Reading Guides

Antiracism Books for Christians – A Reading Guide

Since the murder of George Floyd at the hands of a Minneapolis police officer, many white Christians have looked to black writers and thinkers for how we should respond to the continuing violence carried out on black bodies. 

Many excellent reading lists on understanding racism and becoming antiracist have emerged in the last few days, but few are oriented toward Christian readers. Since our launch in 2008, we have been committed to opposing racism and featuring the work of diverse writers. We offer the following guide to antiracism books for Christians that have been helpful for us. (There are a lot of books here, some of which you may have already read, but we have tried to organize them in a way that you can quickly find ones that are of most interest to you.) 

Introductory Books:
[ Antiracism ]  [ Understanding Whiteness / Racism ] [ For Young Readers ]

Dimensions of Racism:
[ History ] [ Incarceration ] [ Geography ]

Faith:
[ History of Christianity & Racism ]  [ Faith & Racial Violence ]
[ Racism & the Local Church ]  [ Theology ]

Literature:
[ Memoir ]  [ Fiction ]

Racism and
the Local Church


Church Forsaken: Practicing Presence in Neglected Neighborhoods by Jonathan Brooks

“There are no God-forsaken places, just church-forsaken places.” ―Jon Fuller, OMF International Jonathan Brooks was raised in the Englewood neighborhood on the south side of Chicago. As soon as he was able, he left the community and moved as far away as he could. But through a remarkable turn of events, he reluctantly returned and found himself not only back in Englewood but also serving as a pastor (“Pastah J”) and community leader. In Church Forsaken, Brooks challenges local churches to rediscover that loving our neighbors means loving our neighborhoods. Unpacking the themes of Jeremiah 29, he shows how Christians can be fully present in local communities, building homes and planting gardens for the common good. His holistic vision and practical work offers good news for forgotten people and places. And community stakeholders and civic leaders will rediscover that churches are viable partners in community transformation in ways that they may never have considered. God has always been at work in neglected neighborhoods. Join Pastah J on this journey and discover new hope for your community.

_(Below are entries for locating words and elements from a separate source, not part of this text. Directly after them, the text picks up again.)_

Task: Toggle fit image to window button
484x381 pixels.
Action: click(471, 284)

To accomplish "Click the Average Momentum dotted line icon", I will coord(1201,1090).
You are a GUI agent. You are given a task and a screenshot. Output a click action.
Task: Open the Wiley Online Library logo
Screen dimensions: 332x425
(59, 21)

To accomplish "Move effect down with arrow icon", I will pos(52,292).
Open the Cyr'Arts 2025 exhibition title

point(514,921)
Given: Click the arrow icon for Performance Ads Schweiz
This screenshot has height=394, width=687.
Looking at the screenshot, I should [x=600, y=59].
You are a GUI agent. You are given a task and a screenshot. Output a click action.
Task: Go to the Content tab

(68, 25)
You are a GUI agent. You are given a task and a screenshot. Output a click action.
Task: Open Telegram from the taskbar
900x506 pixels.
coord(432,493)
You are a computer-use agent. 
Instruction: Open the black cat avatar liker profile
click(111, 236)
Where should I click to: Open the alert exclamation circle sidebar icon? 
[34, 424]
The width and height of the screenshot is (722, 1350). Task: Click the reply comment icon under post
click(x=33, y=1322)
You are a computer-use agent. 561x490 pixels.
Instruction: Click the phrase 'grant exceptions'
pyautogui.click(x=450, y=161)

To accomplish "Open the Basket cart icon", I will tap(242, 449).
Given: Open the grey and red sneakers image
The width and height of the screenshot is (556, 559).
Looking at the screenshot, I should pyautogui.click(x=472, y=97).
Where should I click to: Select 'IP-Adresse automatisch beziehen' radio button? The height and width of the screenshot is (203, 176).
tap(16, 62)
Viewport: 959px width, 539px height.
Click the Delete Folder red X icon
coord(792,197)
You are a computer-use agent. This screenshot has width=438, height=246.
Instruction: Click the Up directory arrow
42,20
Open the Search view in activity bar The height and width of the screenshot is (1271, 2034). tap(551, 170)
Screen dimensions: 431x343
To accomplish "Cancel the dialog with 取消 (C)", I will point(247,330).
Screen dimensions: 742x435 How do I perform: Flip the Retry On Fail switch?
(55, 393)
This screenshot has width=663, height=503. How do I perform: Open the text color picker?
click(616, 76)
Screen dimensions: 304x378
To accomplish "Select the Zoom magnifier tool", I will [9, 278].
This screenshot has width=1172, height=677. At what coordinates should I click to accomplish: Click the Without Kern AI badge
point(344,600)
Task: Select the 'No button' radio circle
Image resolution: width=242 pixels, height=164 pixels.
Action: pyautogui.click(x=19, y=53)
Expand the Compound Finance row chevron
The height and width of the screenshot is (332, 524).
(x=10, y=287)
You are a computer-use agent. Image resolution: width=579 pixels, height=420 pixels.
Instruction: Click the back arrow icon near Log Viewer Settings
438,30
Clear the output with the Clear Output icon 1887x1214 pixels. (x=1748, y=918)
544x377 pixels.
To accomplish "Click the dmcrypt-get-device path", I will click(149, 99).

Seeing Jesus in East Harlem: What Happens When Churches Show Up and Stay Put by José Humphreys

We are all located in different places. And the way we grow as disciples and lead others in spiritual growth depends on our contexts. Pastor José Humphreys recognizes how deeply our faith is tied to our particular stories in our particular places. Grounded in his own deep faith and wisdom, he writes out of his experiences as a Puerto Rican pastor who has planted a multiethnic church in East Harlem. In this book, he offers a framework to help church leaders take discipleship seriously in their places, calling them to show up, stay put, and see what God is doing in their midst. Combining spiritual formation with activism, vivid narrative with exhortation, and realism with hopefulness, Humphreys offers pastors and church planters a thoughtful look at discipleship in a complex world.


Trouble I’ve Seen: Changing the Way the Church Views Racism by Drew G.I. Hart

What if racial reconciliation doesn’t look like what you expected? The high-profile killings of young black men and women by white police officers, and the protests and violence that ensued, have convinced many white Christians to reexamine their intuitions when it comes to race and justice.

In this provocative book, theologian and blogger Drew G. I. Hart places police brutality, mass incarceration, antiblack stereotypes, poverty, and everyday acts of racism within the larger framework of white supremacy. Leading readers toward Jesus, Hart offers concrete practices for churches that seek solidarity with the oppressed and are committed to racial justice.

What if all Christians listened to the stories of those on the racialized margins? How might the church be changed by the trouble we’ve seen?